WRITTEN EXERCISE: Change every "GUI agent" in the records below to "screen agent" and give all the records back with nothing else changed.
Start of MATERIAL PROVIDED
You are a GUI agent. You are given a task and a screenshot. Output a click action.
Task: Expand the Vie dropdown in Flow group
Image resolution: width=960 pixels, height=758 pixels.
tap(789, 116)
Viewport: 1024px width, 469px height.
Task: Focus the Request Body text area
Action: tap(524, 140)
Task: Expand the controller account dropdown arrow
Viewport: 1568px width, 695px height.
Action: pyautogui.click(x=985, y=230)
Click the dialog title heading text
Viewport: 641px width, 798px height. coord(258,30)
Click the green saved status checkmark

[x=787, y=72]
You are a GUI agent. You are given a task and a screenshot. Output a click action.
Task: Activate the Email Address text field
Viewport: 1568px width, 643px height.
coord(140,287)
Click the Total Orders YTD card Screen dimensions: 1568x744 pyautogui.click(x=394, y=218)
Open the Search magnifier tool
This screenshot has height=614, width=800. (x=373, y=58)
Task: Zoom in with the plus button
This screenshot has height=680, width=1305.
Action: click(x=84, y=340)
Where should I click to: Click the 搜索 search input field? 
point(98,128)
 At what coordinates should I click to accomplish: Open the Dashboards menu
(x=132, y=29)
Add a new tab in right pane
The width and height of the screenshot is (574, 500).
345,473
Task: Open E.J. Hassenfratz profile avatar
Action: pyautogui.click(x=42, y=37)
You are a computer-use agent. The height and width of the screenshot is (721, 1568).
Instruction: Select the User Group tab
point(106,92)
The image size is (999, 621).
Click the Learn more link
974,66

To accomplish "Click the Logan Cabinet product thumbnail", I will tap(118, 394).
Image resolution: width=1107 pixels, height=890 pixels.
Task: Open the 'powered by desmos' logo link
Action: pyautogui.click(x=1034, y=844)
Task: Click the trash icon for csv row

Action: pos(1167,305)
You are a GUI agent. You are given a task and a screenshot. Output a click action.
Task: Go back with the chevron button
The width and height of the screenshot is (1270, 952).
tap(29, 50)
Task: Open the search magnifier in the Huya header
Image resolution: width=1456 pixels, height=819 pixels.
End of MATERIAL PROVIDED
FINISHED TASK:
You are a screen agent. You are given a task and a screenshot. Output a click action.
Task: Expand the Vie dropdown in Flow group
Image resolution: width=960 pixels, height=758 pixels.
tap(789, 116)
Viewport: 1024px width, 469px height.
Task: Focus the Request Body text area
Action: tap(524, 140)
Task: Expand the controller account dropdown arrow
Viewport: 1568px width, 695px height.
Action: pyautogui.click(x=985, y=230)
Click the dialog title heading text
Viewport: 641px width, 798px height. coord(258,30)
Click the green saved status checkmark

[x=787, y=72]
You are a screen agent. You are given a task and a screenshot. Output a click action.
Task: Activate the Email Address text field
Viewport: 1568px width, 643px height.
coord(140,287)
Click the Total Orders YTD card Screen dimensions: 1568x744 pyautogui.click(x=394, y=218)
Open the Search magnifier tool
This screenshot has height=614, width=800. (x=373, y=58)
Task: Zoom in with the plus button
This screenshot has height=680, width=1305.
Action: click(x=84, y=340)
Where should I click to: Click the 搜索 search input field? 
point(98,128)
 At what coordinates should I click to accomplish: Open the Dashboards menu
(x=132, y=29)
Add a new tab in right pane
The width and height of the screenshot is (574, 500).
345,473
Task: Open E.J. Hassenfratz profile avatar
Action: pyautogui.click(x=42, y=37)
You are a computer-use agent. The height and width of the screenshot is (721, 1568).
Instruction: Select the User Group tab
point(106,92)
The image size is (999, 621).
Click the Learn more link
974,66

To accomplish "Click the Logan Cabinet product thumbnail", I will tap(118, 394).
Image resolution: width=1107 pixels, height=890 pixels.
Task: Open the 'powered by desmos' logo link
Action: pyautogui.click(x=1034, y=844)
Task: Click the trash icon for csv row

Action: pos(1167,305)
You are a screen agent. You are given a task and a screenshot. Output a click action.
Task: Go back with the chevron button
The width and height of the screenshot is (1270, 952).
tap(29, 50)
Task: Open the search magnifier in the Huya header
Image resolution: width=1456 pixels, height=819 pixels.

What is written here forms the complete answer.